Depending on what part of the world you call home, you probably have a different reaction to the name, “Debby.” It’s a perfectly beautiful name, and we even have a few hard-working Debbies here at Elliance. But, when a storm by the same name rolled through the Gulf of Mexico last weekend, my perspective changed.
I’m from Pittsburgh. And, when I moved to Florida in 2008, the humidity and gigantic bugs were the only bad parts, really, besides missing my friends and family. Weathering my first serious tropical storm, though, made the bugs seem (almost) tolerable.
The Bay area, where I live, was hit particularly hard by Tropical Storm Debby. St. Petersburg, Tampa, and Clearwater endured between 10 and 16 inches of rain over a two-day period. There was (and still is in some places) massive flooding. Winds and surf were high enough to shut down three of our four major bridges. Numerous tornadoes left millions of dollars in damage. It certainly made me more aware of the price we have to pay to live in the middle of paradise.

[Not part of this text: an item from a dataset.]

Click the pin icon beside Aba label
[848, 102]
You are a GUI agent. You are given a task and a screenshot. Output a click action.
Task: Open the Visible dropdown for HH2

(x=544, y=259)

It also gave me the chance to reflect on how critical social media platforms can be in situations like these. I’d typically be sharing with you some reasons for – and advice on – optimizing Twitter to benefit your search campaign. But, today I’m looking at things as a Twitter user, and I thought I’d share a positive and negative example of what I saw during Debby on Twitter accounts I follow.

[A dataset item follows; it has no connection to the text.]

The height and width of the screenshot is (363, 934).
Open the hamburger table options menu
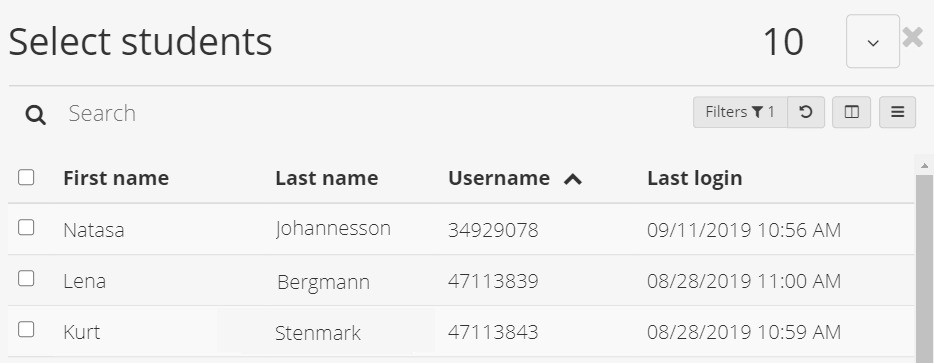click(x=897, y=112)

First, the good: Bay News 9. It’s not the news program that I watch most often, but for whatever reason, I think their weather coverage is the best. So, I went straight to them when the weather took a turn for the worse on Sunday. Their website was, of course, packed with coverage of the storm; they even had a live blog dedicated to Debby throughout the weekend. It was frequently down, though – most likely due to very high traffic volumes – and, our satellite cable was all but useless most of the weekend. So, I turned to Twitter. Their @bn9weather and @bn9 Twitter accounts were what I relied on for updates throughout the two worst days of the storm. In fact, I had their Twitter feed up on my phone, ready to head for a closet at certain times Sunday evening. These were the tweets that sent me there:
I could go on and on, but it was just awesome, life-saving coverage of where the storms were headed (and when). There were so many ‘rotations’ at some points that I can’t imagine how many people they must’ve had, behind the scenes, getting the information out to the public and answering people’s questions. I’m grateful.
Now, onto the bad.
I’m, admittedly, a huge fan of Crate & Barrel. It’s my favorite store, no contest. I love to cook and could easily spend an entire afternoon in any of their stores. I follow both the Pittsburgh and Tampa stores on Twitter. Here’s what the Tampa store’s last two tweets look like:
I could realistically criticize a lot of things here: their lack of interaction with followers, their infrequent and uninspired tweets. In fact, a lot of times I feel like I could tweet about my insane love for Crate & Barrel better than they can. I could also point out how there’s a misspelling at the end of that most recent tweet (“devine?”). Instead, I’ll focus on the fact that Crate & Barrel Tampa, a store that’s literally only a few blocks from really devastating flooding, didn’t even get the name of the tropical storm right.
It’s Debby. Not Donna.
And even now, two days later, this hasn’t been taken down or corrected (or even noticed?). Is someone tweeting from a corporate C&B location that’s out of touch with what’s gone on? Or, does this person just not pay attention to – or care about – what’s happening in the community? I’m not sure. But, it’s sure a great case study for twitter best practices (or, lack thereof) and how not to grow a relationship with a city that’s just been through a lot.
In the spirit of not ending on a bad note, though… I’ve seen such inspiring cooperation and genuine caring over the past week that my heart is full. Our sunshine is back, St. Pete. And, you’re more beautiful than ever.